Description of the task: Rewrite the rows from the first one through the line that contains "tap(337, 84)", changing "Village Name" to "Town Name" and keeping everything else the same. Leave the pictures out of your answer.

-- Exercise data start --

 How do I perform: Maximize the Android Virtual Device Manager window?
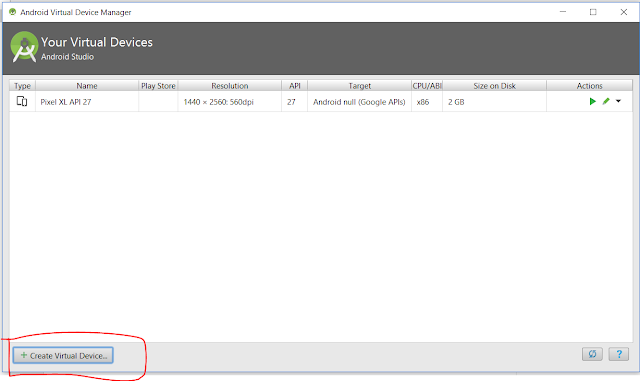pyautogui.click(x=593, y=12)
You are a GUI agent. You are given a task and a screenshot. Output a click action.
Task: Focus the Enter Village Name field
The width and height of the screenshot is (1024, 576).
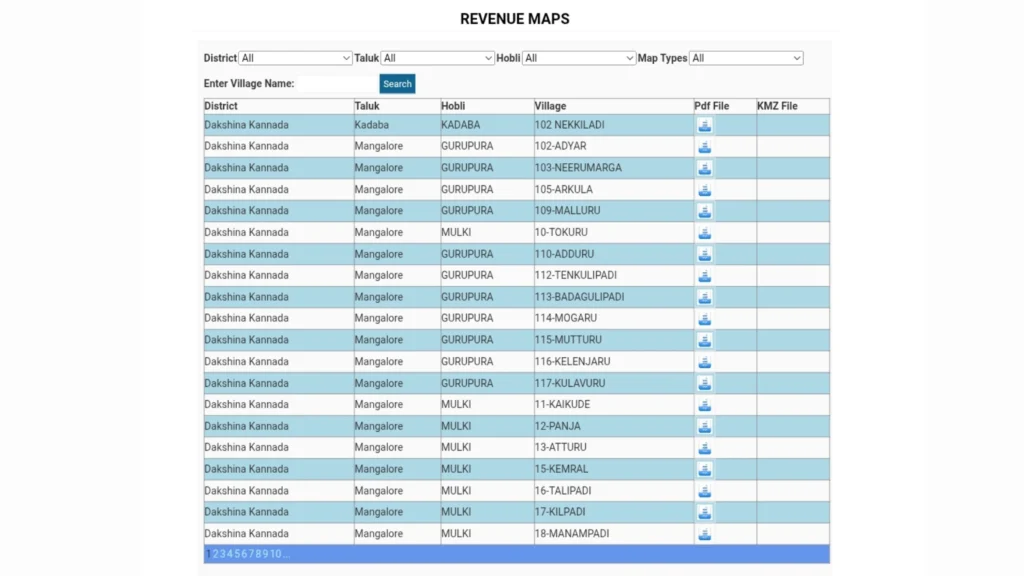tap(337, 84)
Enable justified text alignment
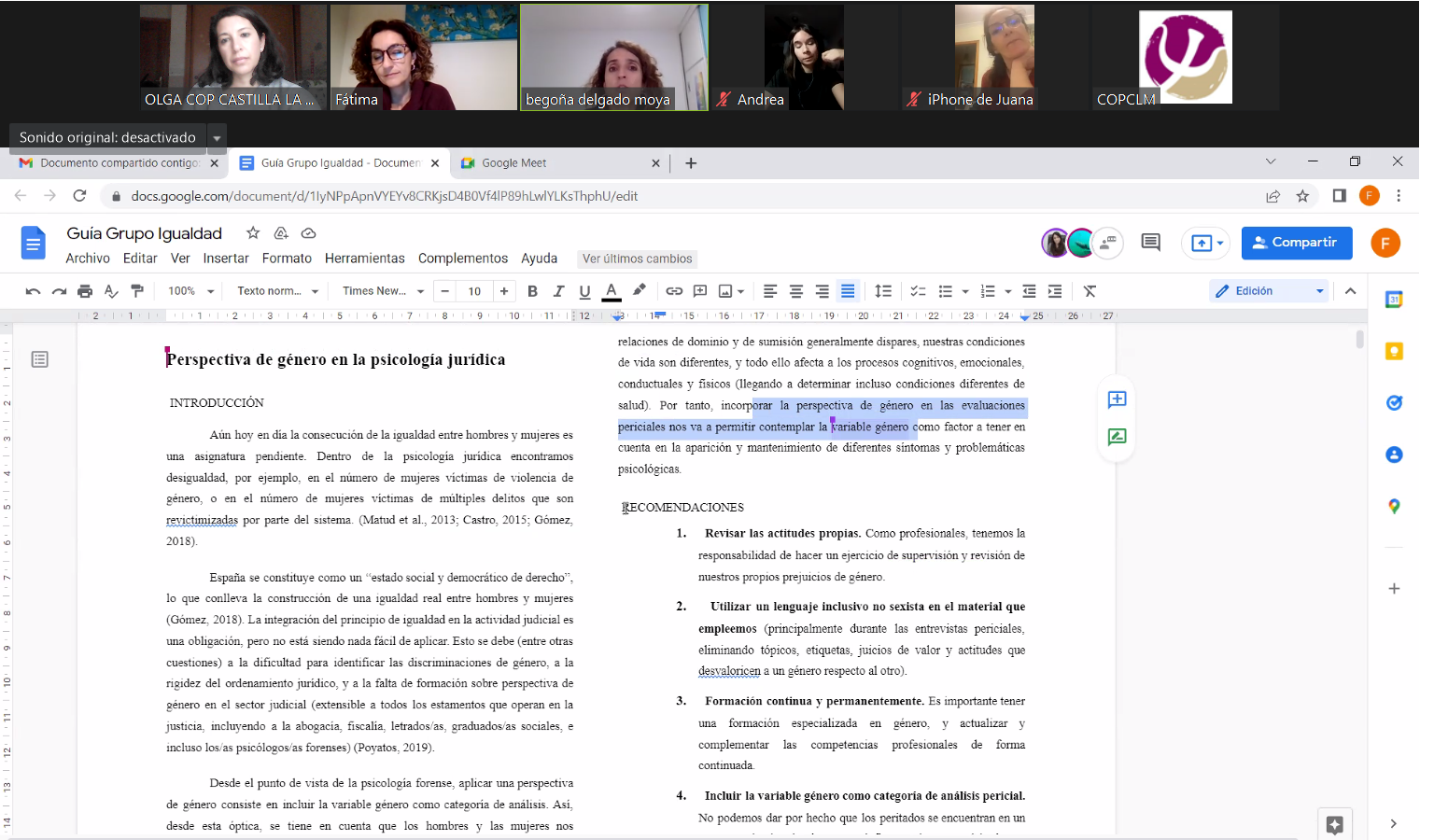The width and height of the screenshot is (1434, 840). pyautogui.click(x=848, y=291)
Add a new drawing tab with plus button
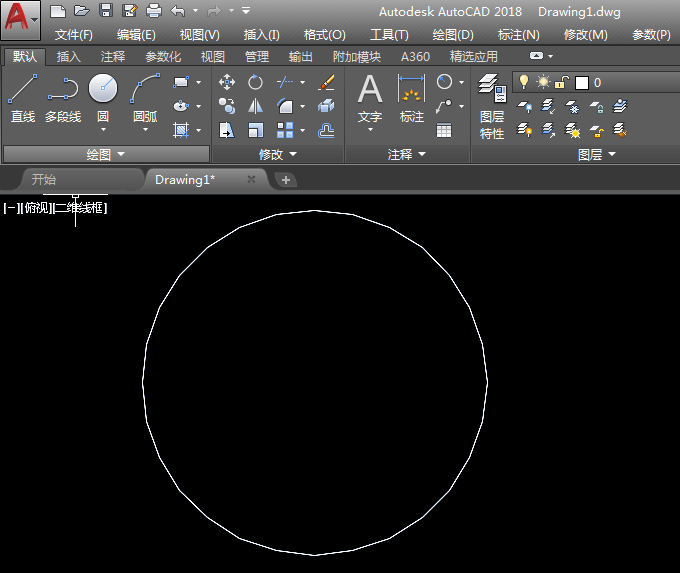The image size is (680, 573). pos(286,180)
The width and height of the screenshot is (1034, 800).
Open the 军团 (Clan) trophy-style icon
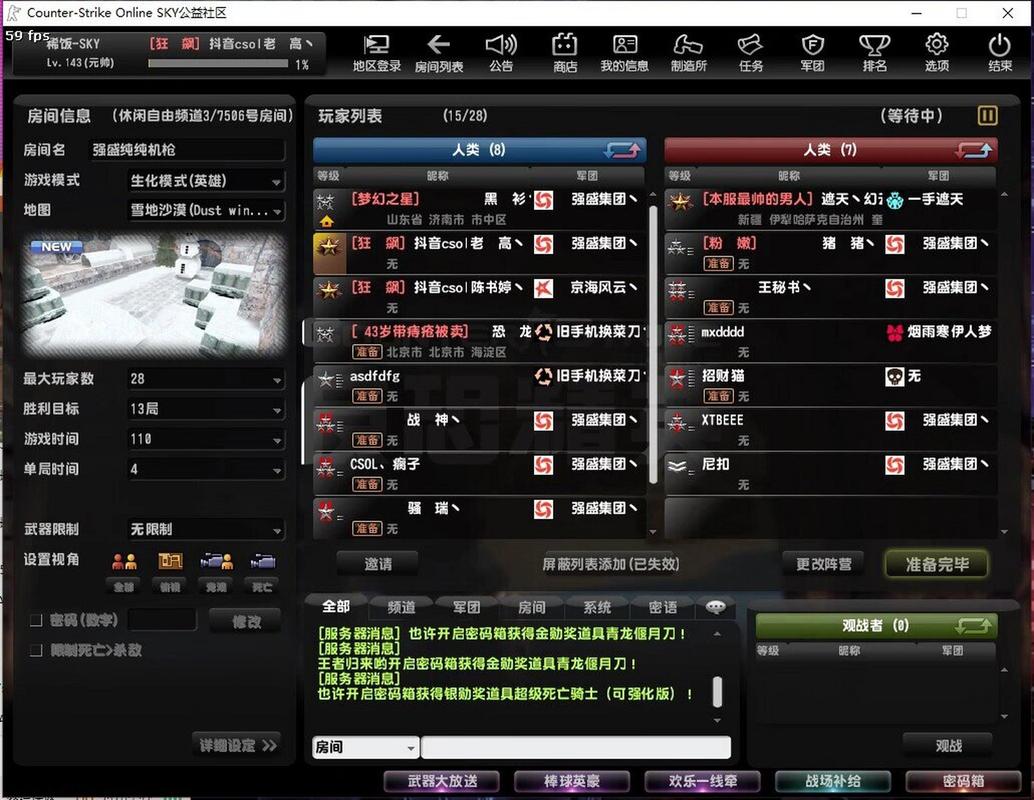(811, 55)
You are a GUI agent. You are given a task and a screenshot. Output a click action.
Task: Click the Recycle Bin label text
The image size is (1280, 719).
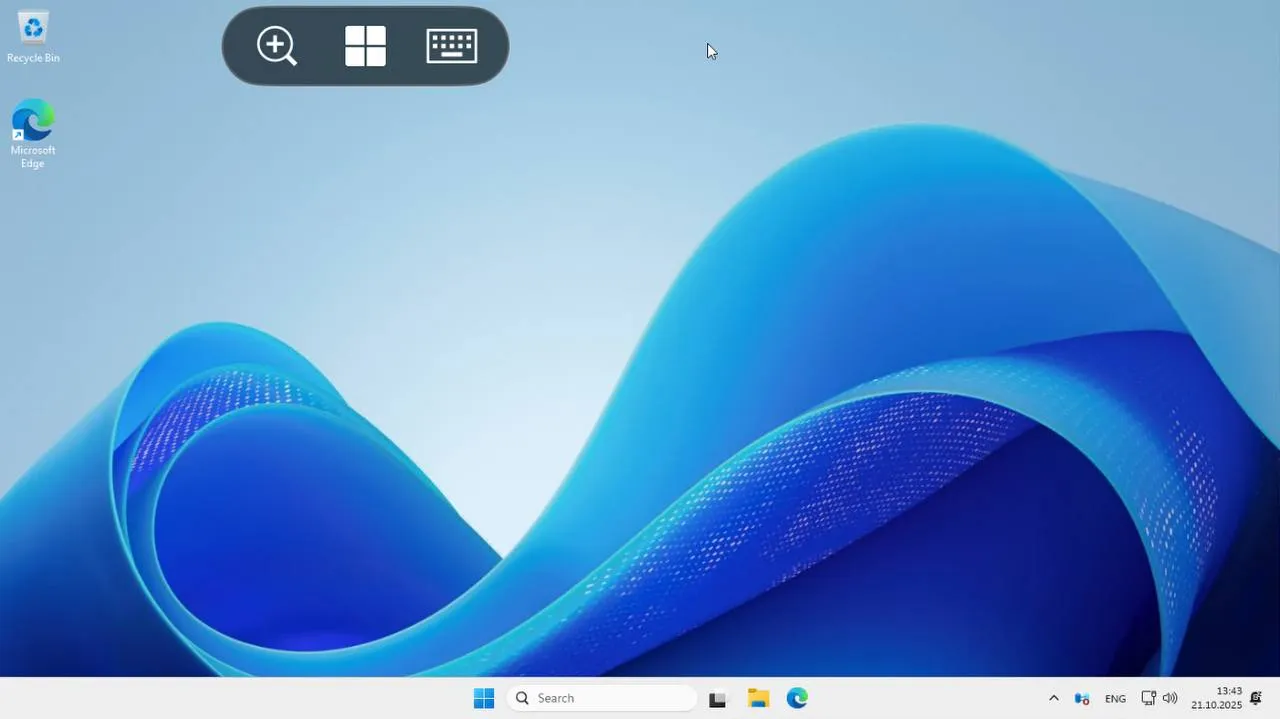(33, 58)
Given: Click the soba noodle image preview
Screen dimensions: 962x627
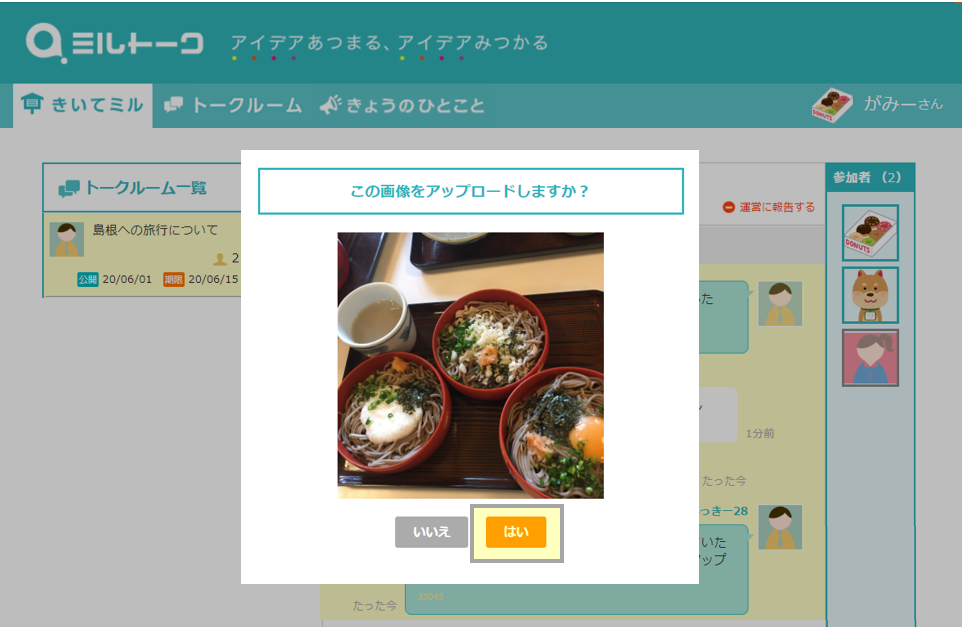Looking at the screenshot, I should click(x=470, y=365).
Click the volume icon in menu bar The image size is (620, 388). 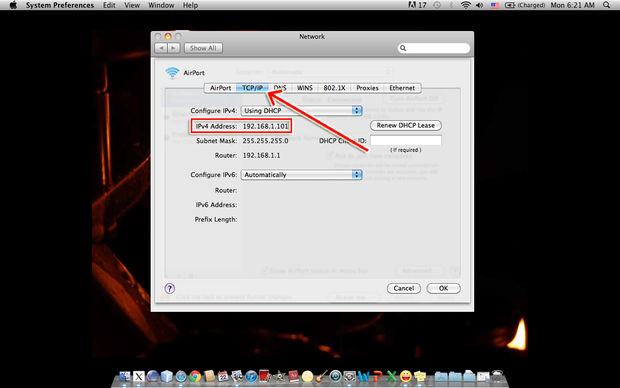[x=480, y=5]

-- Exercise data end --

Written answer:
 How do I perform: Maximize the Android Virtual Device Manager window?
pyautogui.click(x=593, y=12)
You are a GUI agent. You are given a task and a screenshot. Output a click action.
Task: Focus the Enter Town Name field
The width and height of the screenshot is (1024, 576).
tap(337, 84)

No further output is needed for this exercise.